Desh Deshpande sold his first company, Coral Networks, in 1987 for a modest $15 million. He followed that up by selling his next company, Cascade Communications, in 2007 for $3.7 billion. The next year he started Sycamore Networks, which IPO’d with a peak market cap of $44.8 billion.
Why Is This The Case?
The best consumer startups catch lightning in a bottle. Like any startup, you need to have a great team, a compelling product and a credible market. But there’s also a fourth variable that’s hard to recognize, and almost impossible to distill. Call it the zeitgeist, ether, or whatever, but the greatest consumer companies have it and it has proven remarkably difficult to capture twice, even for the most talented founders.

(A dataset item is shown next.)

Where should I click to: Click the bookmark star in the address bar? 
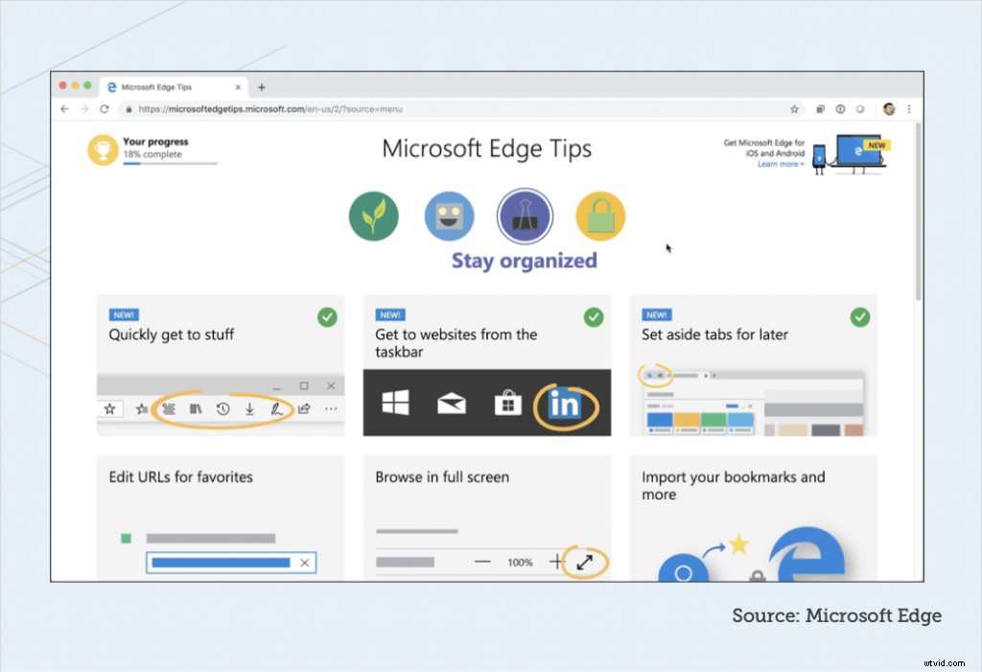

B2B tech is different in a lot of ways. Corporations have clearly articulated needs, long-term plans and budgets. Many larger organizations even have budgets for experiments and teams dedicated to finding the latest and greatest efficiency tools. Learning to navigate these organizations isn’t easy, but once the skill is mastered, it’s more repeatable.
Once you understand corporate buying patterns, how to build an SaaS product and sales team and uncover a latent need at a big company, the route to success becomes a bit more formulaic. Founding B2B companies will usually net fewer magazine covers, but it has a way of repeatedly filling bank accounts.

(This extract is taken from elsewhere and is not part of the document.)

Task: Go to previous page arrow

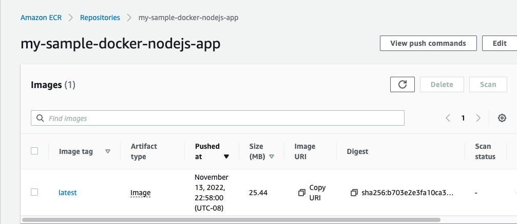Action: point(448,118)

it’s not clear that a decade spent at a B2C giant will give you any greater insights than just getting busy. However, it may expose you to interesting co-founders, which is worth the cost of admission.
If you’re weighing job offers, one from a well-funded repeat founder and the other from a scrappy crew with little credibility but crazy growth, you should definitely opt for the latter.
On the flip side, if you’re interest is in B2B technology and you don’t have a credible insight into what you might want to build, join a fast-growing B2B startup to learn the ropes. Unlike the world of consumer tech, there seem to be a fair number of transferable skills to be learned.
As a VC, I’ve become slightly more skeptical about prior success in consumer spaces. Even with founders who have had a “base hit” in the past, I’m more likely to want to see metrics or other early measures of success.
Building large communities of users for consumer-facing companies is a rare skill, and one that hasn’t proven to be especially repeatable. It’s actually most astonishing that most of the big consumer companies we can think of have emerged from dorms and people with no impressive credentials to their credit.
If your business model is to be built around status updates, be prepared to update VCs on your status!